* **What to produce**
Of the entries below, return only those lines from the line with "You are a GUI agent. The screenshot is 1130×2576." to the line with "FUTBOL (246, 143)", exactly, both included.

* **The records**
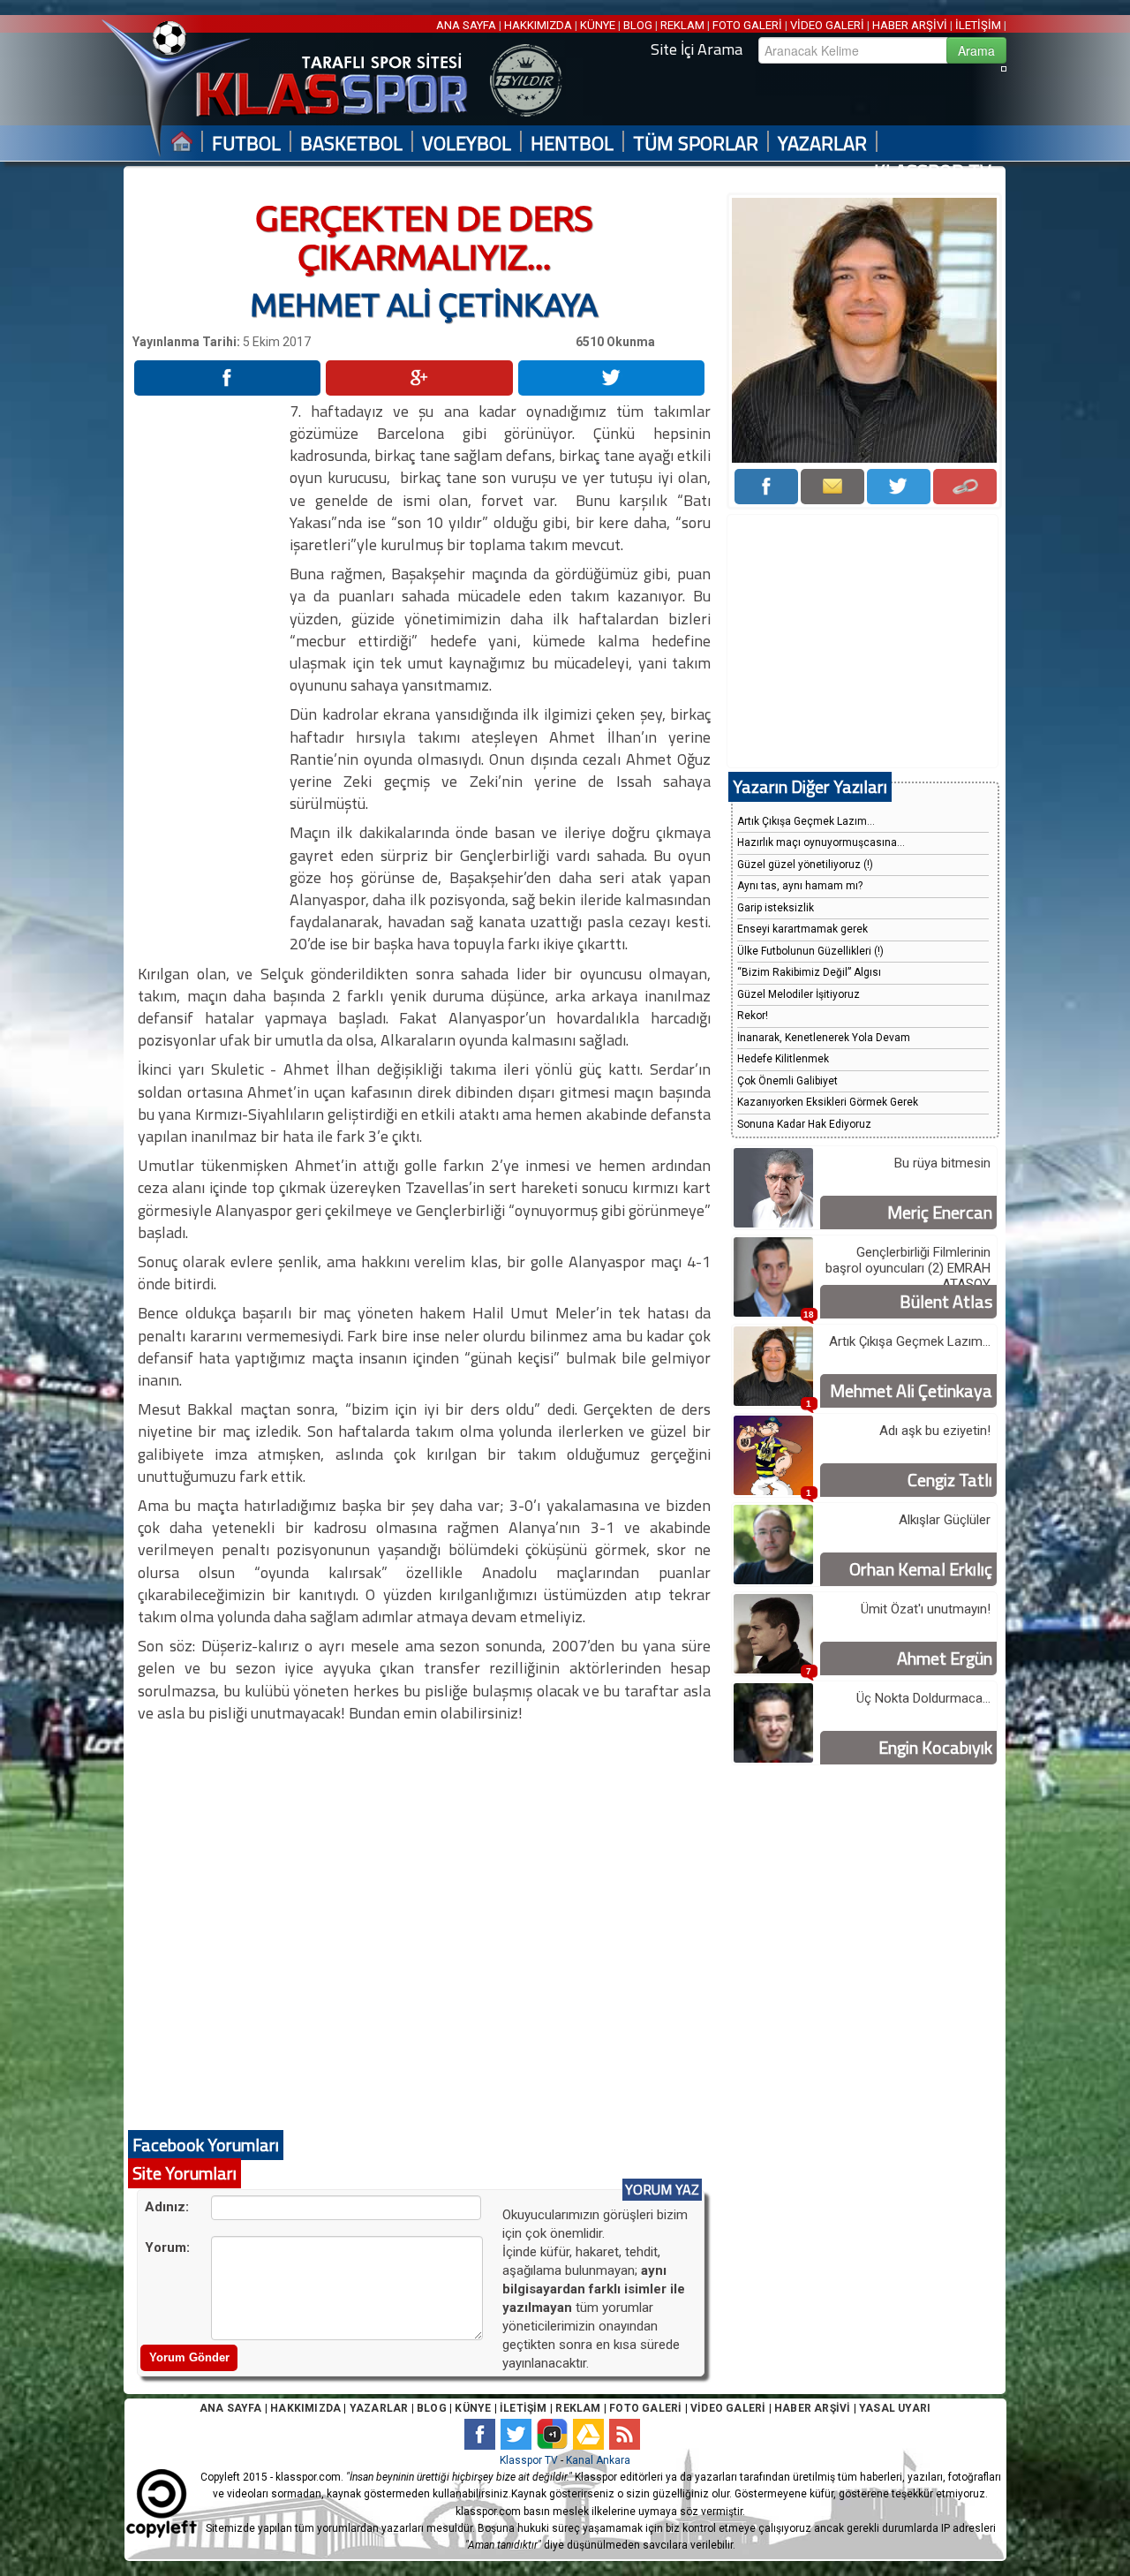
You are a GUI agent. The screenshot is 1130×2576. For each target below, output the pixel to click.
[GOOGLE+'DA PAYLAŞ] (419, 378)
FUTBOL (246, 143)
==
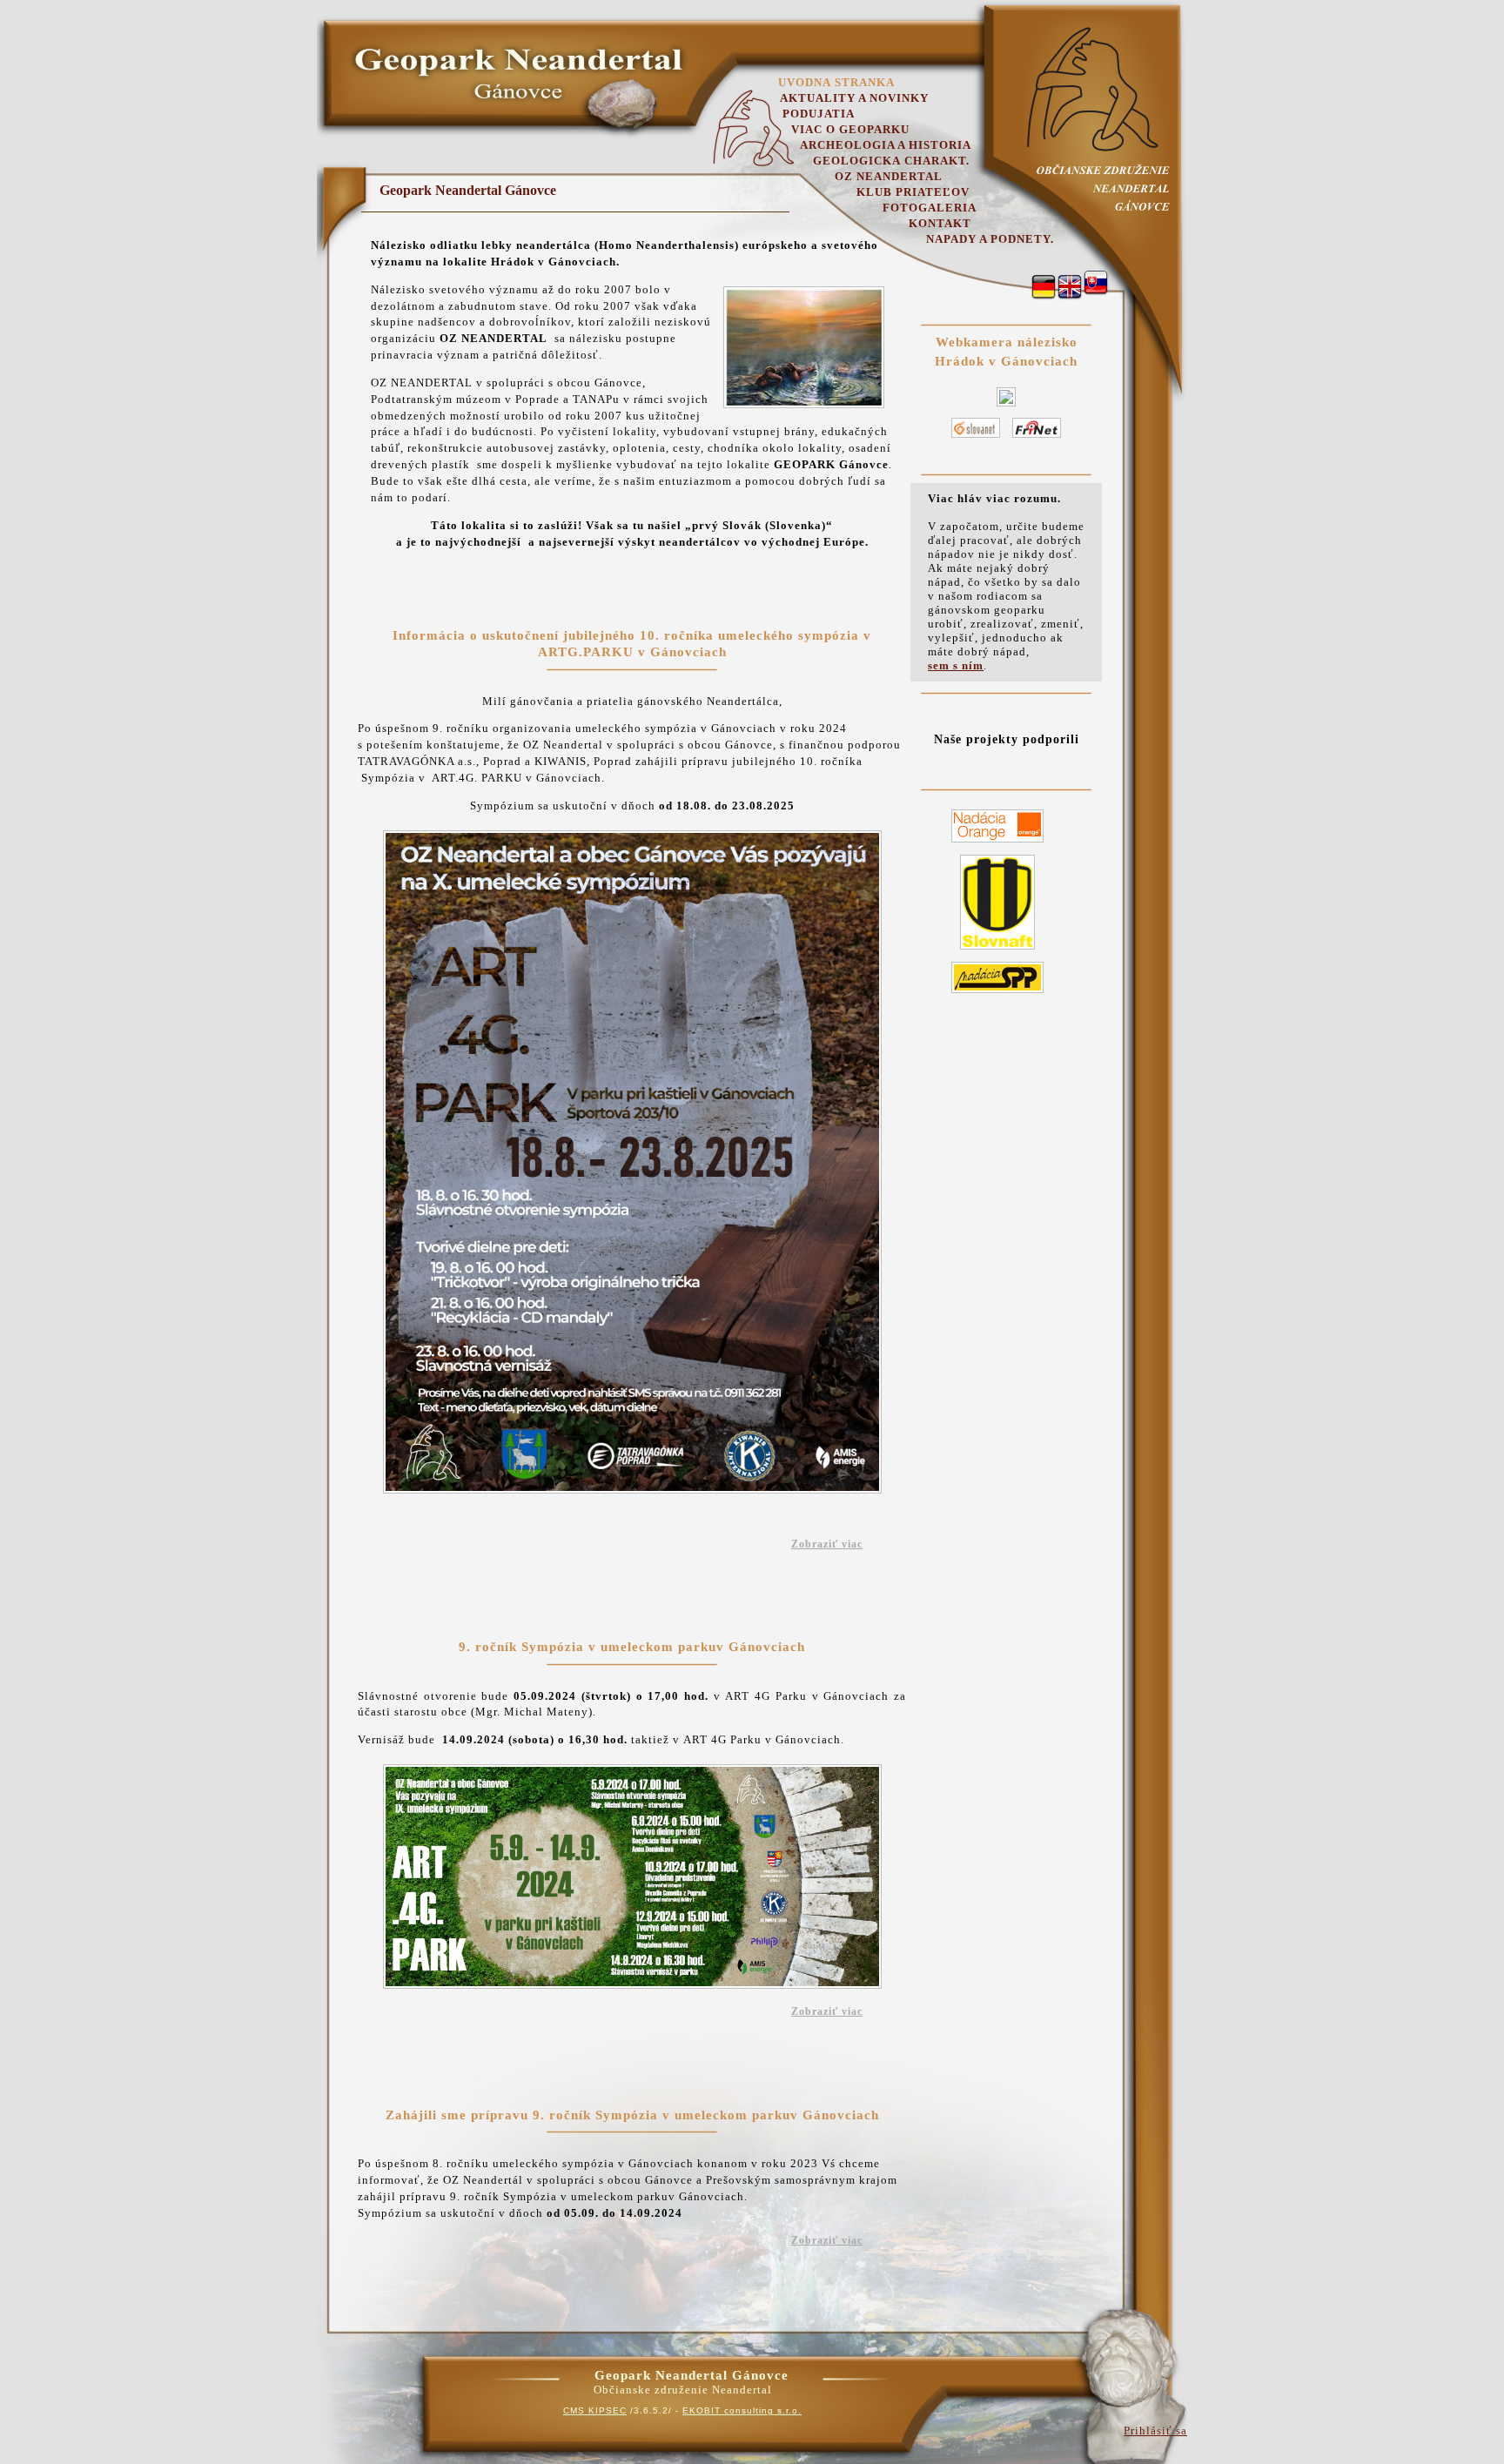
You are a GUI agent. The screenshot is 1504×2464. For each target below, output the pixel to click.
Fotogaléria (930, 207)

* **Result below**
You are a GUI agent. The screenshot is 1130×2576. For each target below, output the pixel to click.
[GOOGLE+'DA PAYLAŞ] (419, 378)
FUTBOL (246, 143)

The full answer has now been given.